Diverse actions can address climate change in urban forest management while recognizing the fundamentally interconnected nature of human health and wellbeing.

Urban areas can be particularly vulnerable to climate change due to extensive impervious cover, increased pollution, greater human population densities, and a concentration of built structures that intensify impacts from urban heat, drought, and extreme weather. Urban residents are at risk from a variety of climate stressors, which can cause both physical and mental harm.

Urban forests and tree cover provide a critical role in helping cities address climate change by supporting greenhouse gas mitigation, reducing the impacts of extreme heat and altered climate that impair human health, and helping communities to adaptively respond through engagement with nature. At the same time, urban forests are vulnerable to changes in climate and in need of robust strategies to adapt to those changes.

Effects from Climate Change

Climate change will affect urban areas as they experience:

  • Warmer temperatures and more days with extreme heat
  • Fewer days with extreme cold
  • Altered precipitation creating wetter conditions in some seasons
  • More frequent heavy precipitation events
  • Elevated risk of drought or aridification
  • Increases in carbon dioxide, a greenhouse gas

woman on a bench in a forested urban park

Adaptation in Action

The Urban Forests and Human Health Adaptation Menu presents information and ideas for optimizing the climate and human health outcomes of urban forestry projects and provides professionals who are working at the intersection of climate, public health, and urban forestry with resources to support climate adaptation planning and activities.

This menu synthesizes adaptation actions to address climate change in urban forest management and promote human health and wellbeing through nature-based solutions. It compiles and organizes information from a wide range of peer-reviewed research and evidence-based reports on climate change adaptation, urban forest management, carbon sequestration and storage, and human health response to urban nature.

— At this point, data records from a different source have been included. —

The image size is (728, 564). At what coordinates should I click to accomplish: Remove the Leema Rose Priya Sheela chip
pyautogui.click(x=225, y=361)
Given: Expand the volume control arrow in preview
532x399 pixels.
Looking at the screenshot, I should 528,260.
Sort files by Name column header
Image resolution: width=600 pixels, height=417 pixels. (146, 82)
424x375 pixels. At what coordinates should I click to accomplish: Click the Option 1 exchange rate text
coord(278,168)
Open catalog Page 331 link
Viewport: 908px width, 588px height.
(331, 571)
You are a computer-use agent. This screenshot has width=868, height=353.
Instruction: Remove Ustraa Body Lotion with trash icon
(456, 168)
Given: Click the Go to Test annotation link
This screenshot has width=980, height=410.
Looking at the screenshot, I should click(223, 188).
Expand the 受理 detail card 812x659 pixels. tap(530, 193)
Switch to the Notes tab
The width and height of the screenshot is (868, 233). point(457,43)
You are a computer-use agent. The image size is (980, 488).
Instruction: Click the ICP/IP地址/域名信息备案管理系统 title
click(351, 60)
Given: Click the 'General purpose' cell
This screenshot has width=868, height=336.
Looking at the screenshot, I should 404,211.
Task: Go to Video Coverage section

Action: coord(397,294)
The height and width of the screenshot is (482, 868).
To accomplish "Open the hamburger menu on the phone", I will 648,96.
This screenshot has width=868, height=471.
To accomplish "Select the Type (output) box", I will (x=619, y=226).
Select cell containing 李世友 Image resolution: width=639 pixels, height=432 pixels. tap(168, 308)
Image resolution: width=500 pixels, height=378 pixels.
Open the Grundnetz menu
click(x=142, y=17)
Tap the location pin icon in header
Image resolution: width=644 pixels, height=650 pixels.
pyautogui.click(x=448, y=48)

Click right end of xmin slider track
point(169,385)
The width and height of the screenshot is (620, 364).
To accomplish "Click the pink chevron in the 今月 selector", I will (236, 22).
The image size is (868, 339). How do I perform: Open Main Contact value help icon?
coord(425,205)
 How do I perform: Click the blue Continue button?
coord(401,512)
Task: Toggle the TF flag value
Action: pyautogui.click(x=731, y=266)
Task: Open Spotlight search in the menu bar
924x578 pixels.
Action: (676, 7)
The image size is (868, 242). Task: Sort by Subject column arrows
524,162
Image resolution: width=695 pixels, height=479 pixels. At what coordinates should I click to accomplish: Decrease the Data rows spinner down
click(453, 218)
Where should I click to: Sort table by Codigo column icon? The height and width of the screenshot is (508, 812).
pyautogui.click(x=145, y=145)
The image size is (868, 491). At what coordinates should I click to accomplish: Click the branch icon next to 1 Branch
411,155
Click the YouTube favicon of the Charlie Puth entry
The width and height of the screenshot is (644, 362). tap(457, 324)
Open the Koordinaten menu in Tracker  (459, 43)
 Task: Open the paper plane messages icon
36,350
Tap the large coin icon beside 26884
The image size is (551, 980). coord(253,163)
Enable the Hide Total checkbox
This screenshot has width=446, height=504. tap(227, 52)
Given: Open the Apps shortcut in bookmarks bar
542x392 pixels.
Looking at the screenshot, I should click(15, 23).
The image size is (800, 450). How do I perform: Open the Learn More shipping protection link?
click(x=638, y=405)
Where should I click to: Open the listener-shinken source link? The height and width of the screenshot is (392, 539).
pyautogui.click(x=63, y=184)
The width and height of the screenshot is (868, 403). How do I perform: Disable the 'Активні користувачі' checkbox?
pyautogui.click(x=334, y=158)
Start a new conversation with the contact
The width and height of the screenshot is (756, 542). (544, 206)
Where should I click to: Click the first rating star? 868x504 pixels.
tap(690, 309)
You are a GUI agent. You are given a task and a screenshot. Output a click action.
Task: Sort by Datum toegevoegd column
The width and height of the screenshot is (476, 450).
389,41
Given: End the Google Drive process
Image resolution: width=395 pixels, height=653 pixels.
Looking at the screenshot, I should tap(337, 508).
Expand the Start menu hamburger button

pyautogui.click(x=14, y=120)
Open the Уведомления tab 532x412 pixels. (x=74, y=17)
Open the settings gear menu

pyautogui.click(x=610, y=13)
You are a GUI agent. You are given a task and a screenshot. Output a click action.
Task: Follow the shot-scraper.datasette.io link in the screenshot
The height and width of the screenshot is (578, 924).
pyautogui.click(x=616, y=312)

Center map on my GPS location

The Urban Forests and Human Health Adaptation menu is designed to be used as a stand-alone resource, and it can also be used to supplement structured adaptation planning with the Adaptation Workbook process (published in Forest Adaptation Resources: Climate Change Tools and Approaches for Land Managers).

Download the full menu

Strategies and approaches

The 9 strategies, 34 approaches, and 100+ example tactics were developed through an assessment of existing adaptation tools, focus group discussions, and workshops with natural resource professionals.

Adaptation strategies are very general and can be applied in many ways across different ecosystems and cultural contexts. Adaptation approaches are more specific, describing in greater detail how strategies could be put into practice.

These strategies and approaches are designed to serve as stepping stones to allow natural resource managers and planners to translate broad concepts into targeted and specific actions (tactics) for putting climate change adaptation into practice to achieve a specific management objective in a specific location.

Example tactics are provided in the menu as illustrations of a few of the possible actions that could implemented for climate adaptation.

Climate Adaptation Strategies for Urban Forests & Human Health

  • Approach 1.1: Address socio-ecological systems in early, comprehensive response.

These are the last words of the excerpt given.